A luz vinda da tela do monitor projeta uma palidez azulada no seu rosto sombrio. No interior do apartamento, mergulhado na escuridão, Leo escreve seu desabafo.]
Há quanto tempo eu precisava falar com você. Venho ensaiando há meses — quem sabe anos! Mas chega numa determinada hora que o copo, já cheio, derrama… Estou aqui para contar como as coisas estão desde a sua… Bem, você sabe. Desde que você foi embora. Uma despedida sem adeus.
[Leo caminha, no escuro, pela sala silenciosa. Acende a luz do abajur. O foco de luz devasta o olhar triste. Leo escolhe um cd, que põe pra tocar. Apaga a luz e volta para o computador.]
Que semana assustadora aquela! Depois de um final de semana normal em que fizemos o que sempre fazíamos — a cerva da sexta, o sábado das compras, do cinema e da balada e o almoço de domingo, cada um com sua mãe —, desabou aquela segunda-feira terrível.
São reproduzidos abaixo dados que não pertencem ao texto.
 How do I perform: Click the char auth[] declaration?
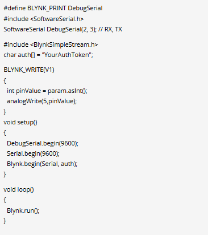[48, 55]
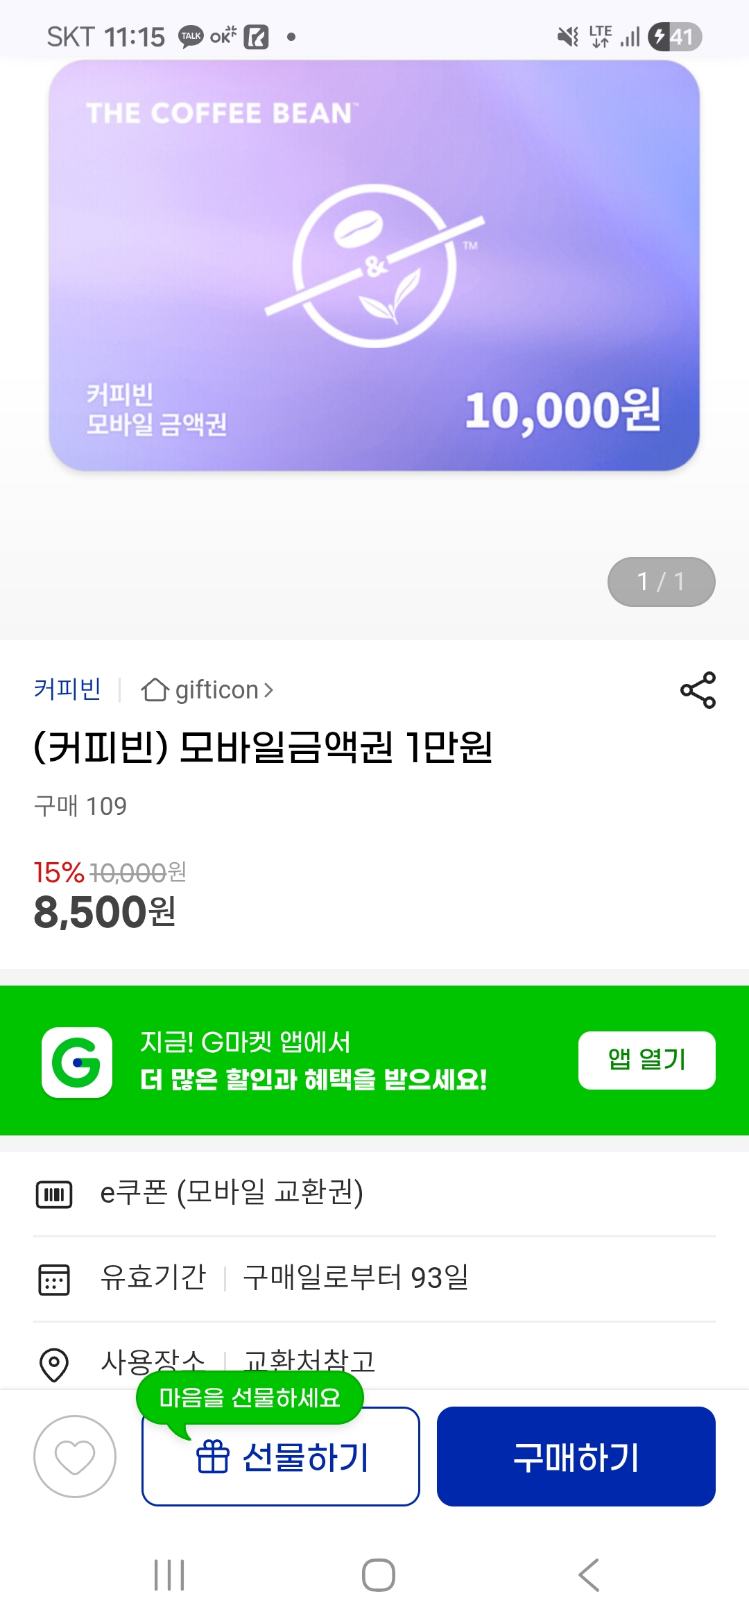This screenshot has height=1623, width=749.
Task: Tap the e쿠폰 barcode icon
Action: 54,1194
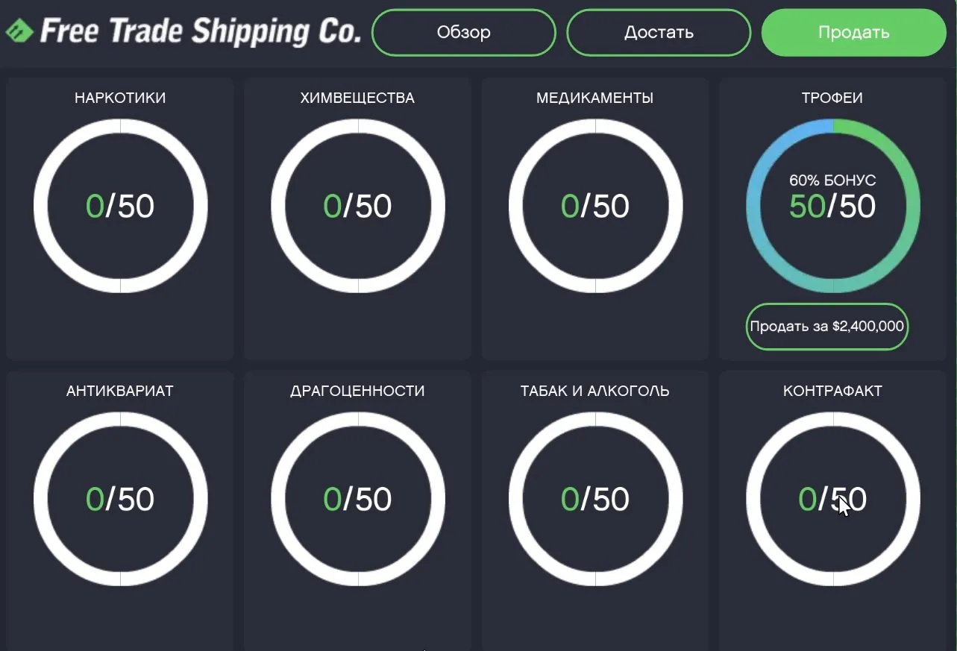Click the Наркотики category title
This screenshot has width=957, height=651.
click(120, 98)
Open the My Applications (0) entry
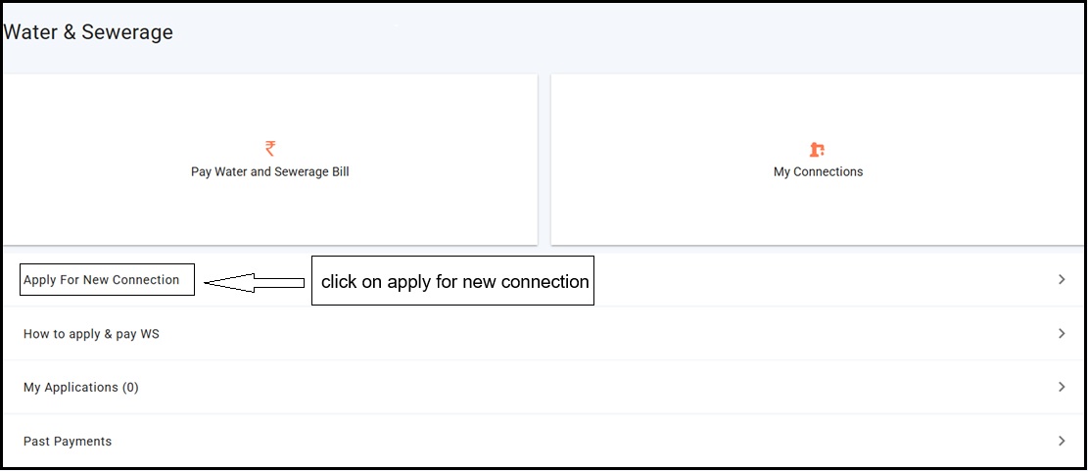The width and height of the screenshot is (1088, 471). tap(81, 388)
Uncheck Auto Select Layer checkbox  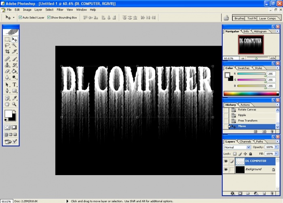coord(20,18)
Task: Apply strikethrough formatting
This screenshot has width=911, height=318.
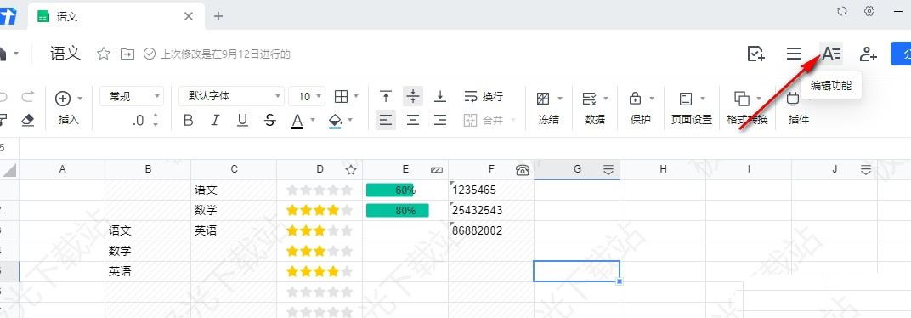Action: click(269, 121)
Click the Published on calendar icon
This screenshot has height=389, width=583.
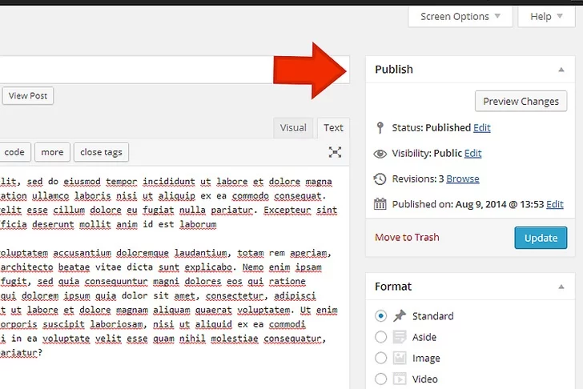coord(380,204)
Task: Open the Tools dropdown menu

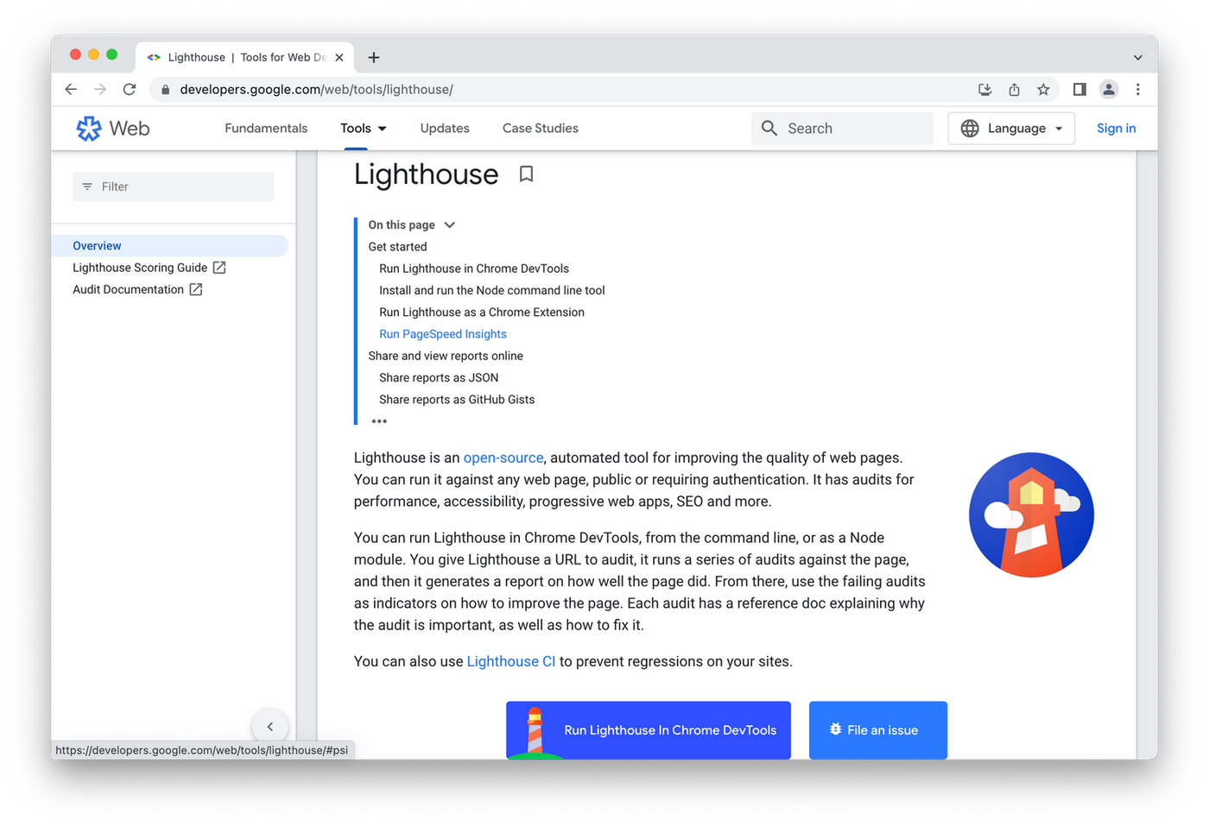Action: coord(362,128)
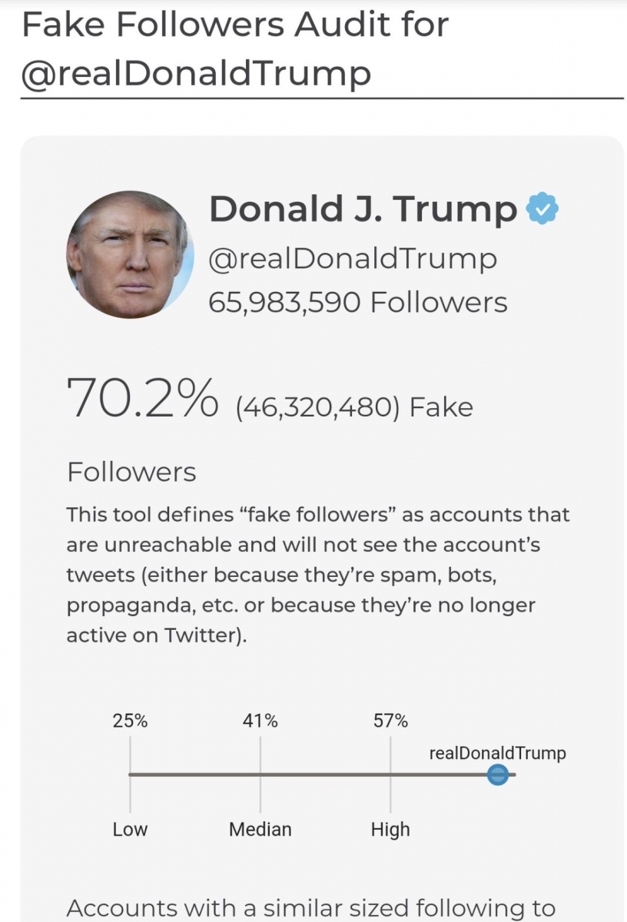This screenshot has width=627, height=922.
Task: Click the 70.2% fake percentage figure
Action: coord(143,396)
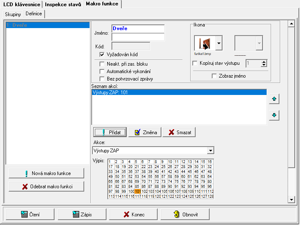The image size is (300, 225).
Task: Click the green move-down arrow icon
Action: tap(274, 115)
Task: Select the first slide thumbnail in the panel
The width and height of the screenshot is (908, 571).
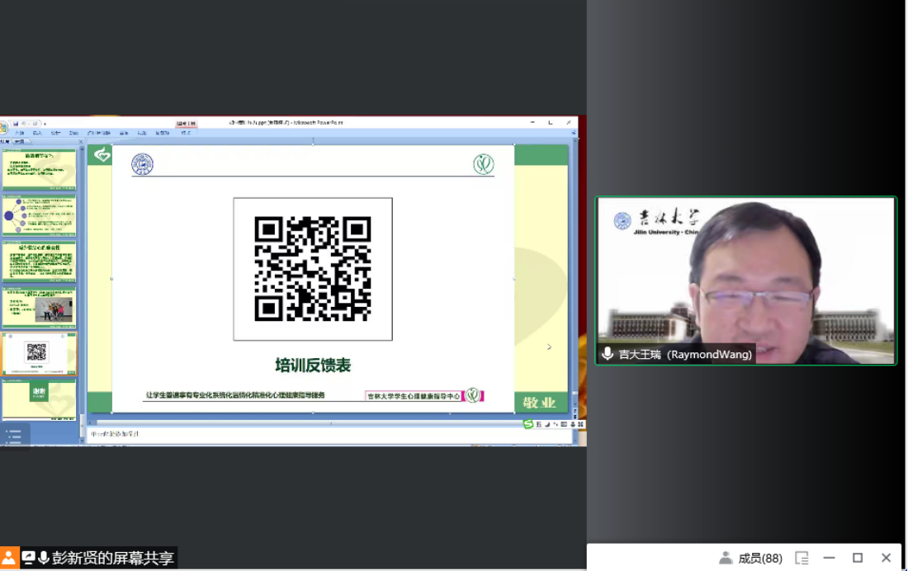Action: pyautogui.click(x=40, y=168)
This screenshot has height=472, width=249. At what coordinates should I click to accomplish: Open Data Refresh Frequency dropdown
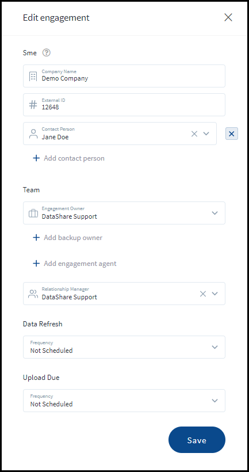[124, 347]
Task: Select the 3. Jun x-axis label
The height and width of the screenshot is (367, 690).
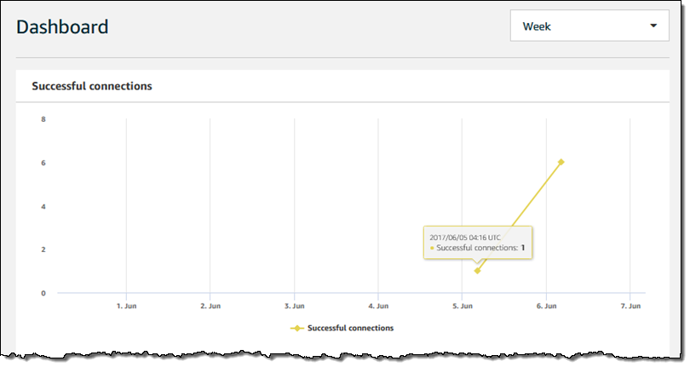Action: coord(294,305)
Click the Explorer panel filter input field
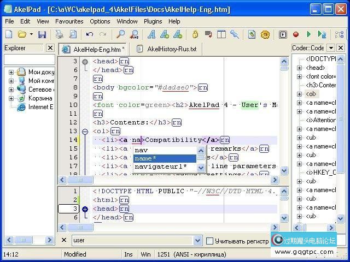The image size is (350, 262). 29,59
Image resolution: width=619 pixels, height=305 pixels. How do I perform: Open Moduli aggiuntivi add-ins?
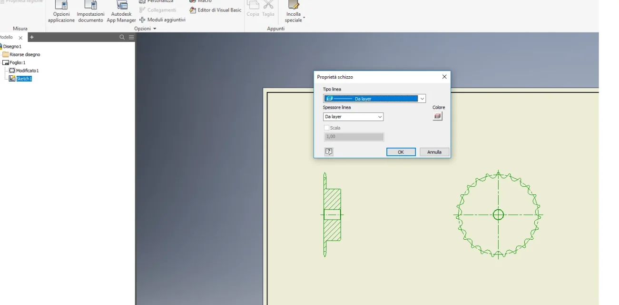[162, 20]
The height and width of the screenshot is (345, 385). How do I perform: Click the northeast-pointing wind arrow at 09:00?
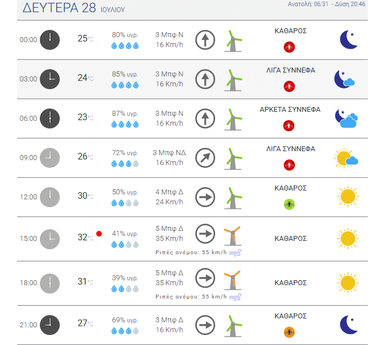point(205,158)
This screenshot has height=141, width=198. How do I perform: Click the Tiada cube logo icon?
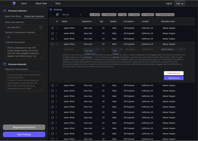14,3
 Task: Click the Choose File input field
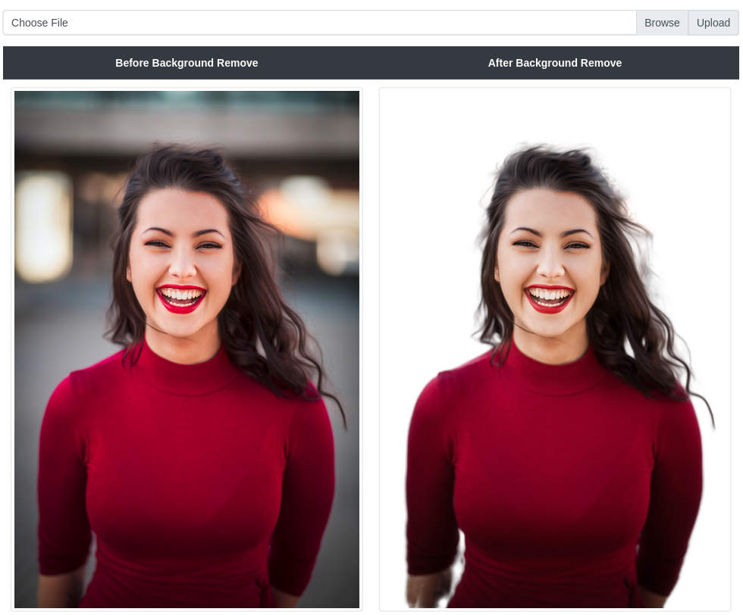click(x=318, y=23)
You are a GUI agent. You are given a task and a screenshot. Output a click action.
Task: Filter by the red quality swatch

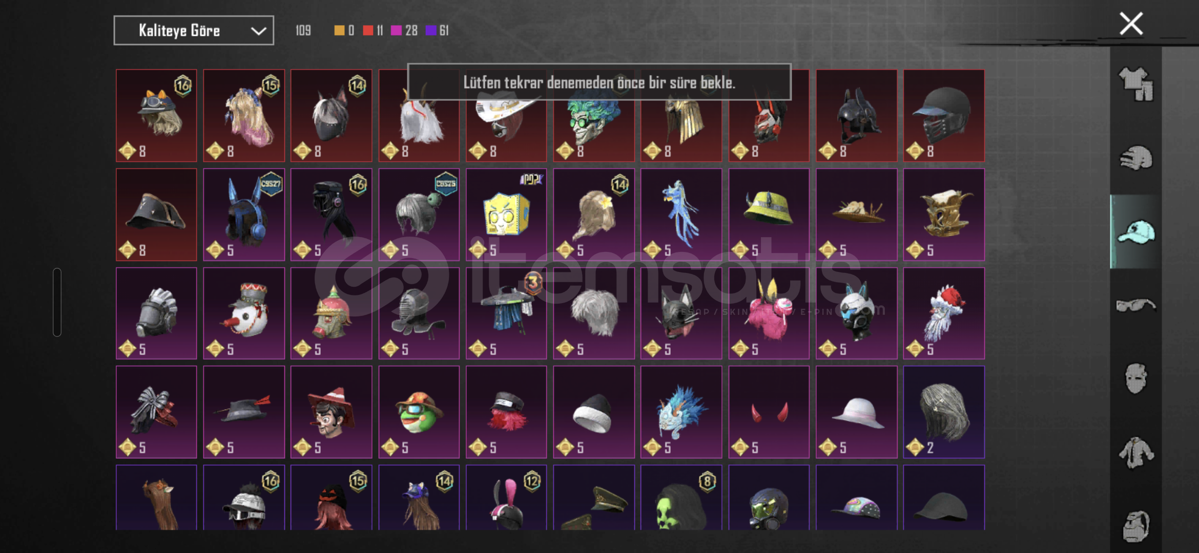368,31

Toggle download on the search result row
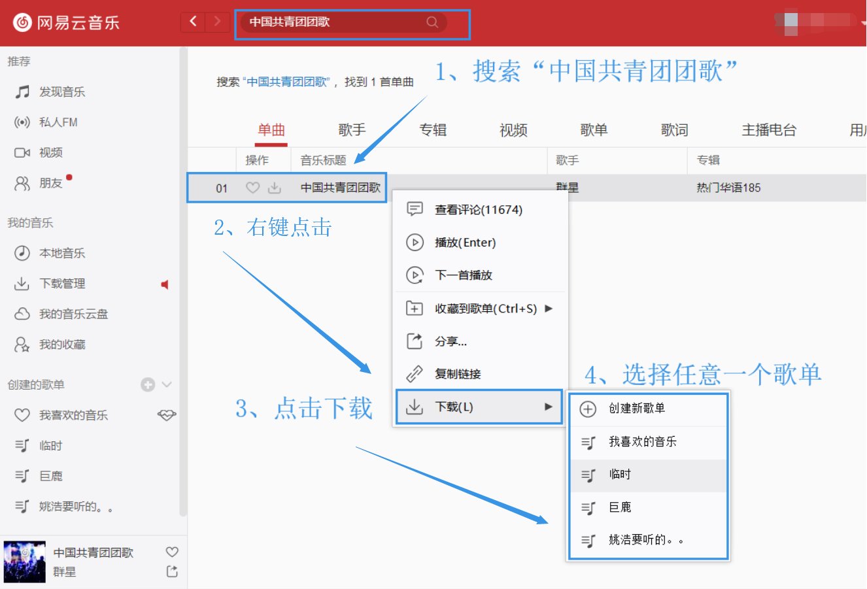[275, 188]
A tontura, a dor, e o braço comprometido e você não conseguindo nem se vestir direito. Em menos de cinco dias você ensimesmado na cama do hospital, com aquele olhar assustado, tentando entender o terremoto que assolou sua vida! A nossa vida… E eu, mais atônito ainda, querendo transmitir força e esperança, mas sem perceber que em meus pés acabara de se abrir uma cratera.
[Leo relembra, naquele momento, meados dos anos 80, quando iniciava aquela convivência. Tomado pelas recordações, que agitam sua mente, levanta-se. Seu rosto se alegra com as lembranças, que a música cantada por Gal Costa, traz à memória. Dança sozinho, cantarolando, como fazia naqueles dias, à espera de Gilmar. Quando a música pára, volta-se para o computador.]
Meu Deus, como nós éramos felizes, naqueles anos oitenta. Eu, saindo de um casamento de sete anos e você com receio de encarar uma relação mais segura, um namoro mais sério. Graças a minha insistência, consegui fazer com que você entendesse que eu queria mais do que uma simples trepada!
Você me parecia arisco e arredio, como um bicho acuado. Mas era só uma defesa inicial. Você ficou apaixonado num estalar de dedos. Como aprendi com você! Deixei de lado muitas das amarras e das disputas, razão de brigas no casamento anterior. O seu amor me transformava. Quanta alegria, entendimento! Conseguimos crescer juntos. E, sem perceber, vivemos juntos lindos 12 anos!
[Perturbado pelas lembranças, sente a tristeza devorar sua alma. Suspira e engole o choro pra poder continuar. Levanta-se e, emocionado, perambula pela sala escura.]
Aqueles olhos verdes, aquele toque… Toque que fui forçado a esquecer pra poder continuar, vivendo. Naquela primeira semana, quando você se internou, me dividi entre o trabalho e o drama de ver você na cama do hospital, totalmente atônito por conta dos resultados dos exames.
[No centro da sala Leo fica parado, segurando o queixo com as mãos em concha. A luz da saudade turva seu olhar. Lembra-se da entonação de voz, da expressão de Gilmar, que era um misto de afirmação e interrogação, quando lhe deu a notícia.]
— Tô com AIDS!?
[Engole a emoção! Volta-se para o computador. A luz, que emana do monitor, lança uma nódoa azulada, no escuro da sala.]
Foi só o que você me disse, com aqueles olhos esbugalhados, na tentativa de me informar ou tomar consciência de seu estado. Consciência que você perdeu naquele exato momento. Nos 40 dias subsequentes, você ficou alheio a tudo. Ou já se sentia alheio a tudo o que acontecia: movimentação de médicos, fisioterapeutas, enfermeiros, o carinho da tia, de sua mãe. Você não estava mais presente. Não reagia nem mais ao meu toque…
[Leo suspira. A dor da lembrança é um engasgo. Um soluço escapa de sua garganta. As lágrimas retidas deságuam.]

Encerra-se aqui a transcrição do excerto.